■ CHECK YOUR UNDERSTANDING:
1. Turn the paragraph of the story about Leila that begins "They worked through the patterns" into a short bulleted list that keeps its main facts.
2. Reproduce the story about Leila word for word from "She came to" to "good on paper.".

■ PAGE TEXT:

-------

At 26, Leila’s life looked solid from the outside.
She had a steady job in marketing. A cute apartment. Friends who checked in and a routine that worked. But inside, she felt numb, like she was moving through her life without actually living it.
The spark she used to have, the curiosity, the energy, the sense of direction was gone.
Worse, she couldn’t figure out when exactly it had disappeared.
There were no panic attacks. No dramatic breakdowns. Just this creeping sense of “I don’t know who I am anymore.”
She came to Renue after one especially hard Monday, where she stared at her laptop for hours and couldn’t make herself care. Therapy, at first, felt like a last resort.
In her sessions, Leila began naming what she hadn’t allowed herself to feel: burnout, emotional fatigue, and a quiet grief for all the versions of herself she’d abandoned to stay “on track.”
Her therapist gave her space to pause. To stop performing. To ask better questions — not just What do I do next? but What do I actually want?
They worked through the patterns: overachievement, people-pleasing, fear of disappointing others. She practiced saying “no” without guilt. Resting without shame.
She stopped trying to earn her worth through productivity. She started building a life that felt like hers again, not just one that looked good on paper.
A few months later, Leila didn’t feel “fixed” — she felt real.
She started painting again. She made peace with not knowing all the answers. She set boundaries that once terrified her — and felt more connected, not less.
“I didn’t need to change who I was,” she said.
“I just needed permission to be her again.”
At Renue, we believe healing isn’t always about solving — sometimes, it’s about remembering who you’ve been all along.

-------

■ SOURCE DATA:
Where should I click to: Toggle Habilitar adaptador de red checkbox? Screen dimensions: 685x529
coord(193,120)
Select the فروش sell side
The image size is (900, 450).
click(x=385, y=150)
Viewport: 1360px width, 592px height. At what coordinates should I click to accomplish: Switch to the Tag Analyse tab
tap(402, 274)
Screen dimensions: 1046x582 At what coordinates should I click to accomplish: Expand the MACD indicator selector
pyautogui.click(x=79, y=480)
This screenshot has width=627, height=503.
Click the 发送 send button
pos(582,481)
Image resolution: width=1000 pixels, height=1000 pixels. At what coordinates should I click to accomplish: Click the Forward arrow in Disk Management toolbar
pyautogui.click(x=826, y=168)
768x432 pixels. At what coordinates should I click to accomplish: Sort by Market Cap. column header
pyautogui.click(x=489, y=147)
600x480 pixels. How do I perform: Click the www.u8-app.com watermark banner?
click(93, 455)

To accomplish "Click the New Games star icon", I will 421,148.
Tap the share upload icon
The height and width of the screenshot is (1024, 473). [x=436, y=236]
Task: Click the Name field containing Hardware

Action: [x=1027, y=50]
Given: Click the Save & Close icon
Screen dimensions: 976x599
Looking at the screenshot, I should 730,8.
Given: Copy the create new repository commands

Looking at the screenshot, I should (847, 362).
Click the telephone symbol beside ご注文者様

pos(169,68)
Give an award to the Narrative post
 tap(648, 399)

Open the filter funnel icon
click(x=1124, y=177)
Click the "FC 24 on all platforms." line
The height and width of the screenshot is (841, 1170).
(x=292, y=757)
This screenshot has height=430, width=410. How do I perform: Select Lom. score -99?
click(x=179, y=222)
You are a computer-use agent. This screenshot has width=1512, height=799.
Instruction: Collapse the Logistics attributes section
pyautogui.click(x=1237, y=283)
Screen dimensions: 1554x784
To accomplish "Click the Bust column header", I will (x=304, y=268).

-------

■ RESULTS OF THE EXERCISE:
1.
- Patterns worked through: overachievement, people-pleasing, fear of disappointing others
- Practiced saying "no" without guilt
- Practiced resting without shame

2.
She came to Renue after one especially hard Monday, where she stared at her laptop for hours and couldn’t make herself care. Therapy, at first, felt like a last resort.
In her sessions, Leila began naming what she hadn’t allowed herself to feel: burnout, emotional fatigue, and a quiet grief for all the versions of herself she’d abandoned to stay “on track.”
Her therapist gave her space to pause. To stop performing. To ask better questions — not just What do I do next? but What do I actually want?
They worked through the patterns: overachievement, people-pleasing, fear of disappointing others. She practiced saying “no” without guilt. Resting without shame.
She stopped trying to earn her worth through productivity. She started building a life that felt like hers again, not just one that looked good on paper.